British author Hilary Mantel criticized for comparing Kate Middleton to a machine made doll calling her "plastic."

Mantel faced the wrath of many when she called the Duchess of Cambridge, Kate Middleton, a "shop-window mannequin." Prime Minister David Cameron said the author was misguided when she called the pregnant duchess a "machine made" doll without any personality of her own.

"I saw Kate becoming a jointed doll on which certain rags are hung," Mantel said in a lecture at the British Museum in London earlier this month in which she spoke about her changing view of the princess. "She was a shop-window mannequin, with no personality of her own, entirely defined by what she wore. These days she is a mother-to-be, and draped in another set of threadbare attributions."

Cameron said what Mantel stated was wrong and that people should be more supportive of Middleton as she's a "great ambassador of Britain."

"She writes great books, but I think what she's said about Kate Middleton is completely misguided and completely wrong," Cameron told Sky News.

Mantel also said that Middleton's role in the Royal family was merely to provide an heir.

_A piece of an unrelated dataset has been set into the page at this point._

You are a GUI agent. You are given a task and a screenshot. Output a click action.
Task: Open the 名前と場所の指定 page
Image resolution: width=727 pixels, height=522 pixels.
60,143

"Once she gets over being sick, the press will find that she is radiant," Mantel said in the lecture organized by the London Review of Books on Feb. 4.  "They will find that this young woman's life until now was nothing, her only point and purpose being to give birth."

The literary magazine reprinted the lecture on its website this week.

However, Middleton has remained unaffected by the remarks while well-wishers say that Mantel's comments were totally uncalled for.